In the previous chapters, we’ve looked at how to move data efficiently and how to orchestrate complex workloads. But what happens when the workload itself is computationally intense? For a long time, GPU compute was synonymous with floating-point operations (FP32). However, modern hardware has evolved to include specialized units designed for a very specific type of work: high-speed linear algebra.
This is the world of Cooperative Matrices. While you might have heard of "Tensor Cores" on NVIDIA or "Matrix Core" on AMD, Vulkan provides a vendor-neutral abstraction for these specialized units through the VK_KHR_cooperative_matrix extension (now part of Vulkan 1.4). These units aren’t just for machine learning; they are incredibly powerful for any task that involves heavy matrix multiplication and accumulation (the GEMM—General Matrix-Matrix Multiplication—operation).
Whether you’re building a fluid simulation that requires solving large systems of linear equations or a signal processing pipeline that relies on complex transforms, Cooperative Matrices can provide a massive throughput boost. By performing small matrix multiplications directly in the hardware’s specialized units, you can achieve performance that far exceeds what a standard compute shader loop could deliver.
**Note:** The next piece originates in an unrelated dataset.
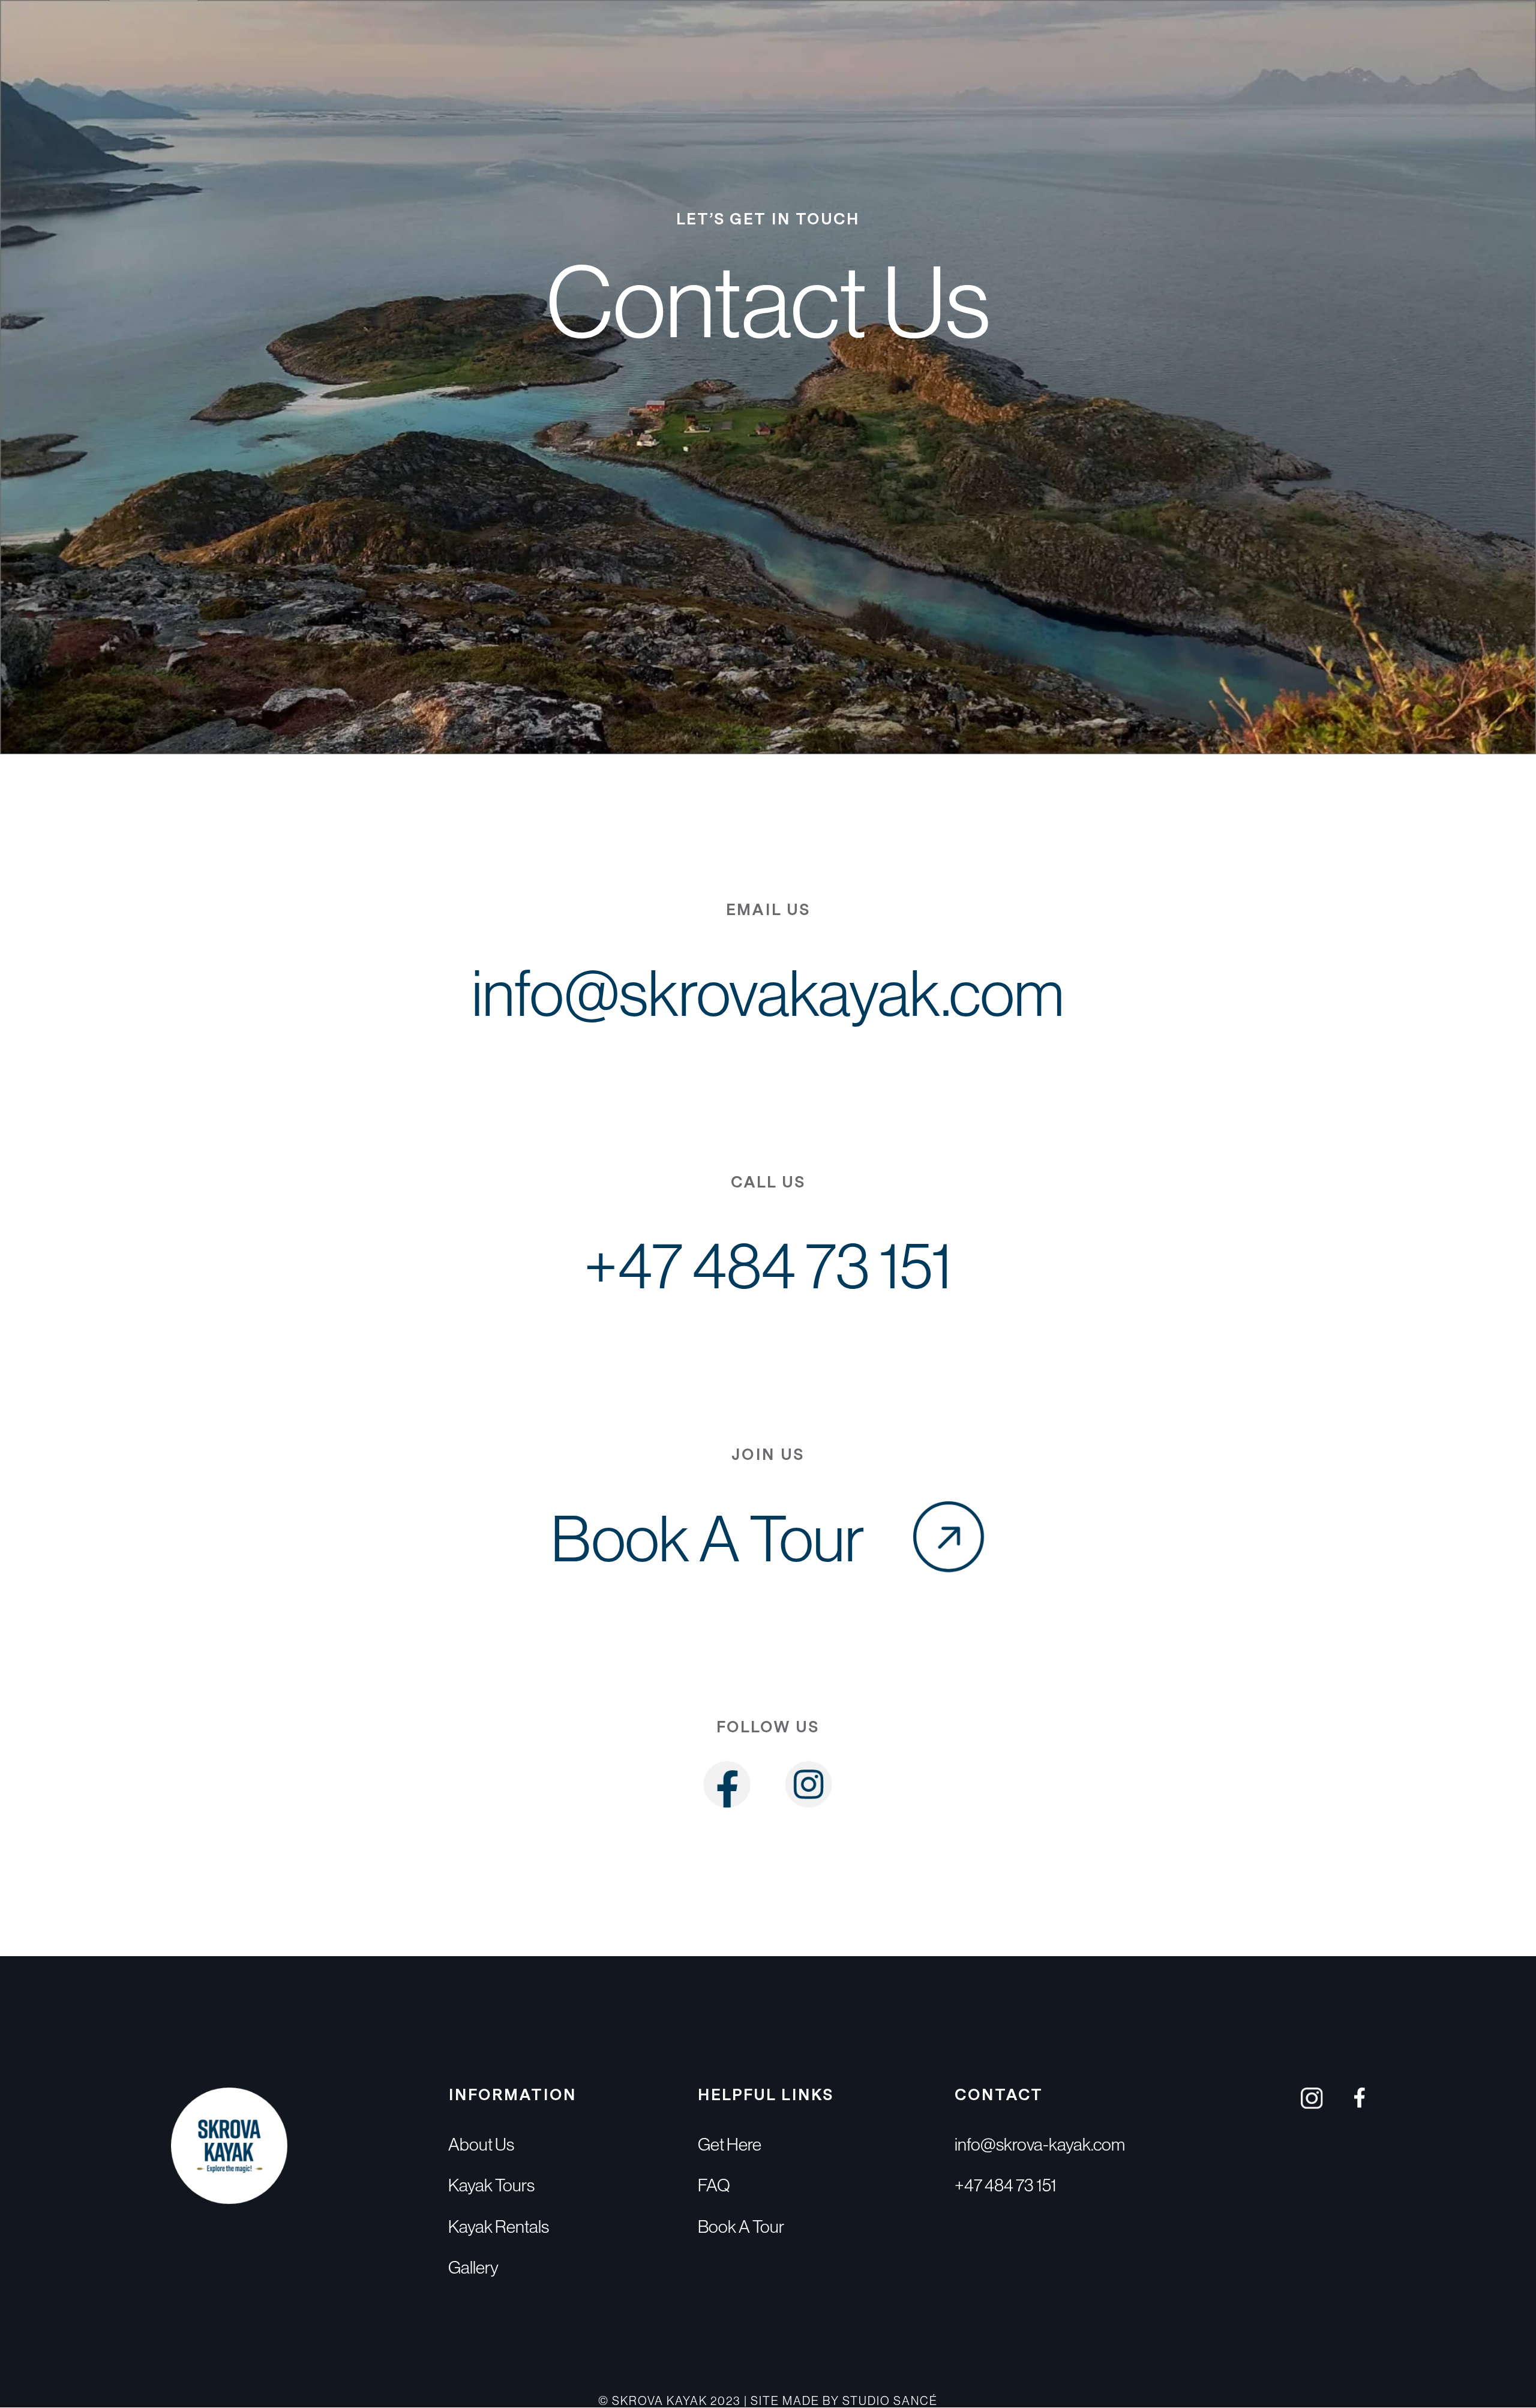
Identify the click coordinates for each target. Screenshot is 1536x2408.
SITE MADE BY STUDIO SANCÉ (844, 2400)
In this chapter, we’re going to dive into how these specialized math units work. We’ll explore how to use the cooperative_matrix types in Slang and GLSL, and we’ll see how to leverage Mixed Precision—using FP16 or Int8 for calculations while maintaining accuracy where it counts. This is about more than just speed; it’s about utilizing the full potential of modern GPU silicon for high-performance computing tasks.